Abschiebung psychisch Kranker:"Es ist immer noch üblich, Patienten sozial zu isolieren"

Unterbringung psychisch kranker Straftäter

Schaden durch Ausgrenzung: Bett zum Fixieren in einer forensisch-psychiatrischen Klinik

(Foto: Armin Weigel/dpa)

Kaum etwas fürchten Menschen so sehr, wie nicht mehr gebraucht zu werden. Macht der Kapitalismus uns zum Wegwerfartikel? Ein Gespräch mit Klaus Dörner, einem großen Reformer der Psychiatrie.

Von Hans von der Hagen

Klaus Dörner, 81, war 16 Jahre lang ärztlicher Leiter einer Klinik für Psychiatrie, Psychosomatik und Neurologie und lehrte als Professor an der Universität Witten/Herdecke Psychiatrie. Er gilt als einer der führenden Köpfe der Reformbewegung in seinem Fachbereich. Seit Langem wirbt er für neue Formen der Versorgung psychisch kranker und alter Menschen.

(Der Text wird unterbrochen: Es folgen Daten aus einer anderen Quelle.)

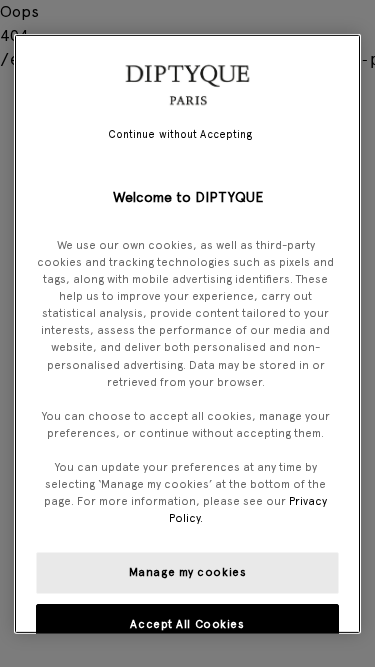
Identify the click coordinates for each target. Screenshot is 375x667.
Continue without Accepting (180, 133)
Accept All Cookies (187, 624)
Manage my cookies (188, 572)
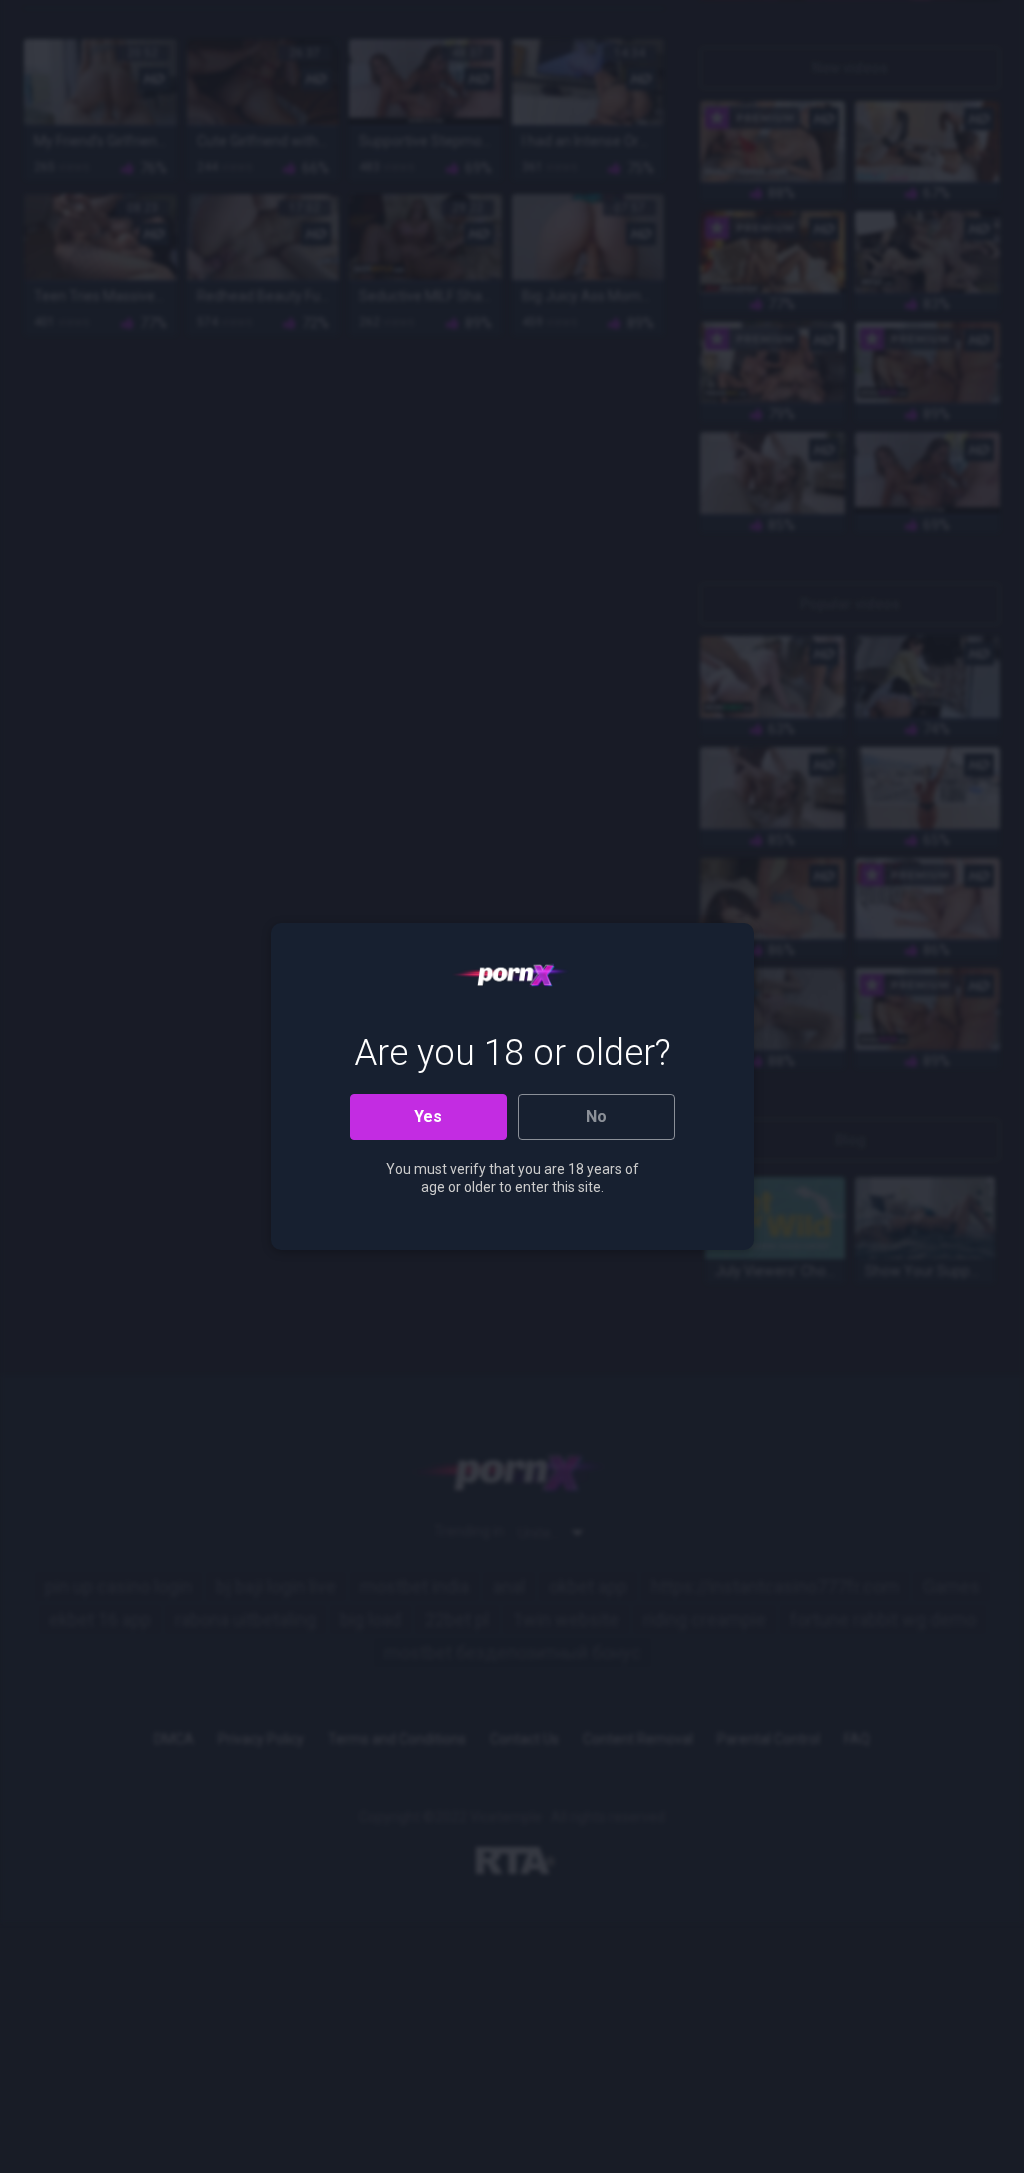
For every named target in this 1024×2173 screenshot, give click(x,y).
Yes (428, 1116)
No (596, 1116)
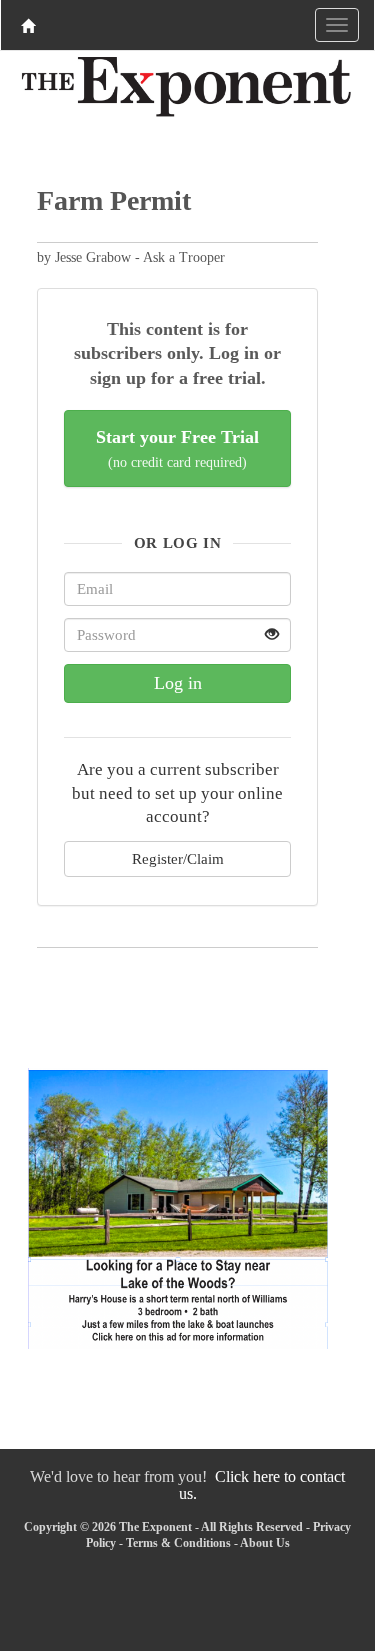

"Schneller, höher, weiter: Macht uns der Kapitalismus kaputt?" - Diese Frage hat unsere Leser in der neunten Runde des Projekts Die Recherche am meisten interessiert. Dieser Beitrag ist Teil eines umfangreichen Dossiers, mit dem die Süddeutsche Zeitung diese Frage der Leser beantworten will - mit einer digitalen Reportage zum Thema Ungleichheit in Deutschland, mit Essays zu Verwerfungen und Vorteilen eines umstrittenen Systems und vielem mehr. Alles zur aktuellen Recherche lesen Sie hier, alles zum Projekt hier.

SZ: Herr Dörner, hat der Kapitalismus den Umgang mit den Menschen in der Medizin verändert?

Klaus Dörner: Tatsächlich gab es im europäischen und amerikanischen Kulturkreis mit Beginn der Industrie-Epoche, also ungefähr Anfang des 18. Jahrhunderts, eine entscheidende Wende. Man begann, Menschen nach ihrem Leistungswert zu taxieren. Nur diejenigen, die nicht durchs Raster fielen, waren von Interesse.

Was geschah mit den anderen?

In jener Zeit entstand auch die Psychiatrie - die gab es vor der Industralisierung nicht. Von Anfang an bestand das Versorgungssystem für psychisch Kranke darin, dass man sie in möglichst großen Institutionen aufbewahrt hat, möglichst abgelegen und aller zwischenmenschlichen Bezüge beraubt. Sie wurden gesellschaftlich unsichtbar gemacht. Fast zwei Jahrhunderte lang feierte man das als Fortschritt. Man sprach nicht von psychisch kranken Menschen, sondern von Krankheiten, die es zu besiegen galt. Ebenso wie die Industrie effizienter wurde, glaubte man auch, die Medizin effizienter zu machen, und träumte von einer leidensfreien Gesellschaft.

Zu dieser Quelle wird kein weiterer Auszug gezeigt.